5. Practical productivity integrations
A focused ITAM solution also tends to include other time‑saving integrations and workflows that aren’t really part of Intune’s mandate. These could include things like HR system connections, ticketing links, or workflow automations that help keep asset records up to date.
In short, Intune is your control center for secure configuration, while an ITAM tool like BlueTally is your source of truth for what you own, where it is, and how it’s performing over its lifetime.
Putting It All Together: A Simple Modern IT Stack
So how does this all look when it’s working smoothly in a real organization?
It usually comes down to combining the strengths of both worlds: MDM (Intune) + ITAM (like BlueTally).
A Typical Workflow in a Growing Company
Let’s sketch a practical, everyday flow:
1. New employee joins
- A laptop is ordered and added to your asset management system.
- The device is enrolled in Intune when it’s first set up.
- BlueTally (or similar) records who it’s assigned to, plus any monitors, keyboards, or headsets they receive.
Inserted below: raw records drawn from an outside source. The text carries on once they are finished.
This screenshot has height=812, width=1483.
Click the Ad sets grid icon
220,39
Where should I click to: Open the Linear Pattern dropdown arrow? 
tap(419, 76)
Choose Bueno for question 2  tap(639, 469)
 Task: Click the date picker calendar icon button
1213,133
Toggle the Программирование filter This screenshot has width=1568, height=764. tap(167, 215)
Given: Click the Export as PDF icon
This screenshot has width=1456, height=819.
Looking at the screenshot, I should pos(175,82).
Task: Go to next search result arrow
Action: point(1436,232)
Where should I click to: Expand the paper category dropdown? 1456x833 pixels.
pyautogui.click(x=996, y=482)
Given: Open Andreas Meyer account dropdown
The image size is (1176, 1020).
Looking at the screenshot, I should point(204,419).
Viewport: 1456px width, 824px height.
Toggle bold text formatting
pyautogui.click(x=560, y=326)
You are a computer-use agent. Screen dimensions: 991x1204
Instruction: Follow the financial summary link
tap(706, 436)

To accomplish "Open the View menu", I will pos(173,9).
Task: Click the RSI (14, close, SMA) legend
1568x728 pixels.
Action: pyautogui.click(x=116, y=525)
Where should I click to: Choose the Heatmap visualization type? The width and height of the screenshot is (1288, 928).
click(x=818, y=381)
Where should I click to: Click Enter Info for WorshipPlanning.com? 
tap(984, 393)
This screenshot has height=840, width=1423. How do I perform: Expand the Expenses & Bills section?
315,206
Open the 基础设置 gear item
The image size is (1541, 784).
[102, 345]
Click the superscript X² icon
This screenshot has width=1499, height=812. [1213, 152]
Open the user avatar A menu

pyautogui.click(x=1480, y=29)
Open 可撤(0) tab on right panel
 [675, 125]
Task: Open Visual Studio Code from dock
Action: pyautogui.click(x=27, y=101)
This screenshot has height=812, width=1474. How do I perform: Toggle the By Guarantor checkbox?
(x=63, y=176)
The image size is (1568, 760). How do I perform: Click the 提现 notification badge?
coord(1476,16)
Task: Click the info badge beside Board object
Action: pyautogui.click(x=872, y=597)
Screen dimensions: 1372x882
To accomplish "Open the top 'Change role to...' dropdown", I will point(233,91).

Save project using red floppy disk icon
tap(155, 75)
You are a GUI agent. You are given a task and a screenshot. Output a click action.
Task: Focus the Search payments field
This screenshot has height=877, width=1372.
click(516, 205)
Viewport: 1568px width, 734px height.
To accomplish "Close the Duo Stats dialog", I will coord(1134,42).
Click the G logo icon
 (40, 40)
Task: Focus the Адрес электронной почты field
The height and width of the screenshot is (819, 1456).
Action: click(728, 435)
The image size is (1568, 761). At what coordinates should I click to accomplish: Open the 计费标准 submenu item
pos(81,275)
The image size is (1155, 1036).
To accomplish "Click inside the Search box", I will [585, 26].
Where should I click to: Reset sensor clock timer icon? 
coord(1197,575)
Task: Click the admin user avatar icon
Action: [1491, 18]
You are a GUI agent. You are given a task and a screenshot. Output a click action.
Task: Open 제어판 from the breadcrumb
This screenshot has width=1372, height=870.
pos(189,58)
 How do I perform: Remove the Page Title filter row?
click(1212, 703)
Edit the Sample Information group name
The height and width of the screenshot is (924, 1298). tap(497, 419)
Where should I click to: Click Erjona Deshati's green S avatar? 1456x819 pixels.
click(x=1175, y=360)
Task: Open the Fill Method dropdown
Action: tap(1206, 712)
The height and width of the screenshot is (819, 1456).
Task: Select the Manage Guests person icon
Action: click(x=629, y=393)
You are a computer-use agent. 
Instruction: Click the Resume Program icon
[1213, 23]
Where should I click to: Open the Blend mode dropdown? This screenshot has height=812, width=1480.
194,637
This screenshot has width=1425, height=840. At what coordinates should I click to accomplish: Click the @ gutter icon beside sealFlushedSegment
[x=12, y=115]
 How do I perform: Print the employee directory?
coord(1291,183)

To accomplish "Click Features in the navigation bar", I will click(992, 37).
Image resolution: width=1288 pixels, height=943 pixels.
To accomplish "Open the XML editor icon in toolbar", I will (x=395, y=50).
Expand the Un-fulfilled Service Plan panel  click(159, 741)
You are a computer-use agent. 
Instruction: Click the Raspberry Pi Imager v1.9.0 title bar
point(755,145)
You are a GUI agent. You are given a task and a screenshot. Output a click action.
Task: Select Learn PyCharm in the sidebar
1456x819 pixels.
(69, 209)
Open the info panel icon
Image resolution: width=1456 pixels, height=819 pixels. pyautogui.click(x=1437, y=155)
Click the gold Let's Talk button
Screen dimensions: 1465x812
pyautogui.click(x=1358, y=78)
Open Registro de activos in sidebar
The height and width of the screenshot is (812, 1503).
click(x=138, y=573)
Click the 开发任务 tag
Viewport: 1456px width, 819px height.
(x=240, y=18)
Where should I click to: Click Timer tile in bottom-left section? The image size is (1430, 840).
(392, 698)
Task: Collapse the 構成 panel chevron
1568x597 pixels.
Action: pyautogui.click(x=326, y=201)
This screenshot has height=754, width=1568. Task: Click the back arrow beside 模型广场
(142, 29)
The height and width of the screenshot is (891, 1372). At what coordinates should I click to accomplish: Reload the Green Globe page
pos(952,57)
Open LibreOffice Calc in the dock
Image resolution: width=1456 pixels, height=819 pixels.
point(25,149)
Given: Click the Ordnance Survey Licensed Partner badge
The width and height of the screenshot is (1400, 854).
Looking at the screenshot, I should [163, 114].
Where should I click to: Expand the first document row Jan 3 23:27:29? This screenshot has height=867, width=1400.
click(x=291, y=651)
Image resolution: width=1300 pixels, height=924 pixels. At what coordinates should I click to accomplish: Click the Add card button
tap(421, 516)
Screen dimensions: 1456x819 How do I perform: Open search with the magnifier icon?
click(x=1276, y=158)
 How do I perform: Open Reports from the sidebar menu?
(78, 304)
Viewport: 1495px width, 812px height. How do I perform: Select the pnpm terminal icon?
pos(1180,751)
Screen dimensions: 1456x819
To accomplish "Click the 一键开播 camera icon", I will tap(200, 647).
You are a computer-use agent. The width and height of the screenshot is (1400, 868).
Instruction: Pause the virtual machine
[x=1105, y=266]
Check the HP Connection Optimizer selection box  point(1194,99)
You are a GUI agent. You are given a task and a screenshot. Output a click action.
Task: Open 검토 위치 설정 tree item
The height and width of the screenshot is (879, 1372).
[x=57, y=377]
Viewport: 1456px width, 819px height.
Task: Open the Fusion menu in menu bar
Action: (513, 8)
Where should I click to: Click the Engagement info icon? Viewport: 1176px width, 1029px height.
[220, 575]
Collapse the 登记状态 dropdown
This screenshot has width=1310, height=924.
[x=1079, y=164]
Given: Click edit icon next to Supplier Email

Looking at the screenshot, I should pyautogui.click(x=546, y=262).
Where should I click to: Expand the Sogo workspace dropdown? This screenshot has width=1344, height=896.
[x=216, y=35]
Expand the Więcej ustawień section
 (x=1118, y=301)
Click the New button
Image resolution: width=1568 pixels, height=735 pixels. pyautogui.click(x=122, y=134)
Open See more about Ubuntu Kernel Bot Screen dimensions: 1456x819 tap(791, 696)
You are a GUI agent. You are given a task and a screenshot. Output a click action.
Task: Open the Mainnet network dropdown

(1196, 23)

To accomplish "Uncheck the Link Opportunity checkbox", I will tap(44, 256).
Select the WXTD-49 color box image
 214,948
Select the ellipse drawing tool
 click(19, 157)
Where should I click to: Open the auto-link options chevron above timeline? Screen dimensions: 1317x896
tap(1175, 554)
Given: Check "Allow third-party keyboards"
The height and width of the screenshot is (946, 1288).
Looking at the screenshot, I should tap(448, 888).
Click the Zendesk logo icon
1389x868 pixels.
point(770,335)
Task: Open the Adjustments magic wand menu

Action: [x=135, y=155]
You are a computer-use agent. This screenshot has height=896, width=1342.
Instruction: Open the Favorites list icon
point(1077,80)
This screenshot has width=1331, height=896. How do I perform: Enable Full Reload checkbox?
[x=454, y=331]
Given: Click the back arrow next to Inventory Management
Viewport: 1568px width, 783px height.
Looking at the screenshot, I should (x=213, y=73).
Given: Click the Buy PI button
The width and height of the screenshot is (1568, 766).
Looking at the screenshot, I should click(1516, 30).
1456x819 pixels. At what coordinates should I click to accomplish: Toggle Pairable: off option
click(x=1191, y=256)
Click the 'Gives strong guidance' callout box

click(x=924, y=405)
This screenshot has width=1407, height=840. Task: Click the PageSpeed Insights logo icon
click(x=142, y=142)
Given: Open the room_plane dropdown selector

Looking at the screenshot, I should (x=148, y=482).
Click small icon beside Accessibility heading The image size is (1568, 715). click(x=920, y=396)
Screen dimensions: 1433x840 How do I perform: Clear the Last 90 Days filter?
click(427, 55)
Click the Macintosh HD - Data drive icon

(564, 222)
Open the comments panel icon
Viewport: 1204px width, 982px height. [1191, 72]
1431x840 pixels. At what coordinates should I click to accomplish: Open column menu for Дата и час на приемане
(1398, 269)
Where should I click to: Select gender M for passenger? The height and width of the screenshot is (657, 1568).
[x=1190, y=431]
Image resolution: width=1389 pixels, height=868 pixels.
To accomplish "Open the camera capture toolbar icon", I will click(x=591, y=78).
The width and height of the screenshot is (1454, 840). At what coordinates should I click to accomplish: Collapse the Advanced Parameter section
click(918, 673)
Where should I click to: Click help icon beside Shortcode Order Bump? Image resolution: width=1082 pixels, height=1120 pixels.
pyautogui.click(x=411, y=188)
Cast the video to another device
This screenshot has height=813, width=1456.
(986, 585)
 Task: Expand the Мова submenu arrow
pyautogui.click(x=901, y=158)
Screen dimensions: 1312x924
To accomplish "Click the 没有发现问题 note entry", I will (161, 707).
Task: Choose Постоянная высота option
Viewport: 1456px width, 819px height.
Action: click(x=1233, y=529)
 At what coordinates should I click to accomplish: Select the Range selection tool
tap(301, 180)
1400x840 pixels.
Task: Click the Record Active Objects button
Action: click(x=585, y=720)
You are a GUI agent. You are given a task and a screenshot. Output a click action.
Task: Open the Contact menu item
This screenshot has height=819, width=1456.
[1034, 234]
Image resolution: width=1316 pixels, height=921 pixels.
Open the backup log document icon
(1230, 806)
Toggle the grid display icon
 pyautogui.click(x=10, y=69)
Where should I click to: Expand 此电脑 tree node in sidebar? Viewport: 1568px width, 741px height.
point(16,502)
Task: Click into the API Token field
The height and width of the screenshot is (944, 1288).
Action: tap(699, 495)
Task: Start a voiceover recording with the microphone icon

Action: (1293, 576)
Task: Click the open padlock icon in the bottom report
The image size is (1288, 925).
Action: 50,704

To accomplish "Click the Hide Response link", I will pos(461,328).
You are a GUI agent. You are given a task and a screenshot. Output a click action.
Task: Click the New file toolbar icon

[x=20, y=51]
2. Policies and apps are applied automatically
- Intune pushes baseline security policies (password, 2FA, encryption).
- Required apps are installed remotely.
- The asset management system simply references the device record; IT doesn’t have to handle things twice.
3. Ongoing operations and support
- Intune keeps devices compliant with updates and security patches.
- ITAM keeps track of which assets belong to which people and where they are.
- Warranty integration keeps you aware of aging or risky devices.
4. Employee leaves or changes role
- Intune can remove access and, if necessary, wipe company data.
- BlueTally marks those assets as returned or reassigned.
5. Strategic decisions and audits
- Need to know how many devices are nearing end of life? ITAM has the answer.
- Need to prove security compliance and patch status? Intune has that view.
This combination lets IT teams move from reactive chaos (“Who has what?” “Why isn’t that patched?”) to proactive, structured management.
And honestly, that shift doesn’t just reduce risk; it also makes day‑to‑day IT work a lot less frustrating.
Microsoft Intune is a powerful, cloud-based way to securely manage and configure devices across your entire organization. It shines when it comes to enforcing security policies, deploying apps, and handling remote work and BYOD scenarios.
But Intune was never meant to be a full IT asset management solution. It doesn’t give you the whole picture of your hardware, accessories, software licenses, and warranties. For that, you need a dedicated ITAM tool that can integrate with Intune and other MDMs, and act as your single source of truth.
By pairing Intune with an IT asset management platform like BlueTally, you get the best of both worlds: strong security and configuration control on one side, and clear, organized asset visibility on the other. If your IT environment is starting to feel a bit too complex for spreadsheets and manual tracking, this might be the right time to explore that combination—and test a tool like BlueTally to see how much smoother your device management and inventory can become.